Dataset records.
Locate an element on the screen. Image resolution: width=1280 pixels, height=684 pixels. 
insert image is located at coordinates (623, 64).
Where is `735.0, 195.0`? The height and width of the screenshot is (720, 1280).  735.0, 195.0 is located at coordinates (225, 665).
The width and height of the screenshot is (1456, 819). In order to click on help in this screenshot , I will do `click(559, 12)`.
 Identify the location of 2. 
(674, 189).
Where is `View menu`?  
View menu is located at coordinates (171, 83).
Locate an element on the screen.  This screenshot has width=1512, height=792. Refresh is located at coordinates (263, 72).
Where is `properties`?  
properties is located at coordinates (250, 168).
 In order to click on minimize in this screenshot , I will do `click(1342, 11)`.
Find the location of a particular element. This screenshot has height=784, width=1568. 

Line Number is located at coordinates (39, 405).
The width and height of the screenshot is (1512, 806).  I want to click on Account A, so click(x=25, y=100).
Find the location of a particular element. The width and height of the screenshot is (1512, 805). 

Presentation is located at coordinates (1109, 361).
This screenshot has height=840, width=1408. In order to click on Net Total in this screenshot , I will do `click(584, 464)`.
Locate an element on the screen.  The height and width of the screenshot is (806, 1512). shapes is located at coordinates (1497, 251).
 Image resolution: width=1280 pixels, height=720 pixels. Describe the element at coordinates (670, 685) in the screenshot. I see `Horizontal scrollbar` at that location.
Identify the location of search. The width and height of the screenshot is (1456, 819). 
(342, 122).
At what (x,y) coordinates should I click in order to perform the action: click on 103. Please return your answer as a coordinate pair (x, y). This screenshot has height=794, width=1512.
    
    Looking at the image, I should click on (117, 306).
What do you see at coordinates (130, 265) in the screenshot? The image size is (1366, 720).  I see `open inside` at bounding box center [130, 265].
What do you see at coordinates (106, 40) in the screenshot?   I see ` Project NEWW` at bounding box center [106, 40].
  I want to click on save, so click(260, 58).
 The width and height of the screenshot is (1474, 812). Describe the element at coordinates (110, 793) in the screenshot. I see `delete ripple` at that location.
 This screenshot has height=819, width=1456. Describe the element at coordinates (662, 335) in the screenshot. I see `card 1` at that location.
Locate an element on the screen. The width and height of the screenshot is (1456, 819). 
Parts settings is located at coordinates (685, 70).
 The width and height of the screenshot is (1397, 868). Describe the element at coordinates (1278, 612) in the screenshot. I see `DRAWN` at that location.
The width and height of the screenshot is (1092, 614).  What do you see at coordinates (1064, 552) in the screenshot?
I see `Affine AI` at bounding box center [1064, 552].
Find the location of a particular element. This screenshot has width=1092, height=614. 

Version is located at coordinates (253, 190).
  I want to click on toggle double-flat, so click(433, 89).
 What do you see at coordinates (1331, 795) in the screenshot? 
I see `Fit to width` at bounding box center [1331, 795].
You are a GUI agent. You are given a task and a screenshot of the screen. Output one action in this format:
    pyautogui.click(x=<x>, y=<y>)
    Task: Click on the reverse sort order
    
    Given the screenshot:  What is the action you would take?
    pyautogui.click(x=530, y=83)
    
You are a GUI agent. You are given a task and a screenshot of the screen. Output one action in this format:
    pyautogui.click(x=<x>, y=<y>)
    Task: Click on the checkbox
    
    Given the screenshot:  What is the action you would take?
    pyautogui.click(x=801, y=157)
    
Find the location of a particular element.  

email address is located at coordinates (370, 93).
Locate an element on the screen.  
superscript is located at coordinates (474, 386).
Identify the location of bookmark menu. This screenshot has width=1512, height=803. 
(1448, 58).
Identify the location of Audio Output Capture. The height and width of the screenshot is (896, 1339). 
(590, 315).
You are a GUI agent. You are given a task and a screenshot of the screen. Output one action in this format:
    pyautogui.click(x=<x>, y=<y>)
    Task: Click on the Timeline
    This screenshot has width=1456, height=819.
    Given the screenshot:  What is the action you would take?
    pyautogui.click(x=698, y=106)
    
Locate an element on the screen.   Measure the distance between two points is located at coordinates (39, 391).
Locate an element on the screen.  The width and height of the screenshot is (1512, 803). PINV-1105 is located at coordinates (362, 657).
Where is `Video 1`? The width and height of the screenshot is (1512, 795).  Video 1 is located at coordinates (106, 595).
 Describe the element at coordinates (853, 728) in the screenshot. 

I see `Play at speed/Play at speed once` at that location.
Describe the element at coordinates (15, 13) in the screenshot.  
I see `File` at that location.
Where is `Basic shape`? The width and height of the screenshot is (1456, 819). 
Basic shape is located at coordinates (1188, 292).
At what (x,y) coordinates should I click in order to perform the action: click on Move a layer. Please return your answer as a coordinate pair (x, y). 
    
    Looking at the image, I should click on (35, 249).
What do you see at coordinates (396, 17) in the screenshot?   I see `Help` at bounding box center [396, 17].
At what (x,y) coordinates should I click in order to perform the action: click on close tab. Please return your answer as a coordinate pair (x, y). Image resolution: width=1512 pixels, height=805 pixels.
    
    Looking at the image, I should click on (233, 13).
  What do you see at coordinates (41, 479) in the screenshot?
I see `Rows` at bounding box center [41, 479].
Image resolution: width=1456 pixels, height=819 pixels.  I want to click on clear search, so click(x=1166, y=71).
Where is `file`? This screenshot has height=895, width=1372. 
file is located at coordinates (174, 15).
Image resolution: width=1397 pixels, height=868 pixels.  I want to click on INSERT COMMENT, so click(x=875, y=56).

Exercise requirements. Repeat word for word the lines of the listing above, starting at the line that contains "coordinates (39, 391)." and ending after the line that contains "coordinates (362, 657).".

Response.
Locate an element on the screen.   Measure the distance between two points is located at coordinates (39, 391).
Locate an element on the screen.  The width and height of the screenshot is (1512, 803). PINV-1105 is located at coordinates (362, 657).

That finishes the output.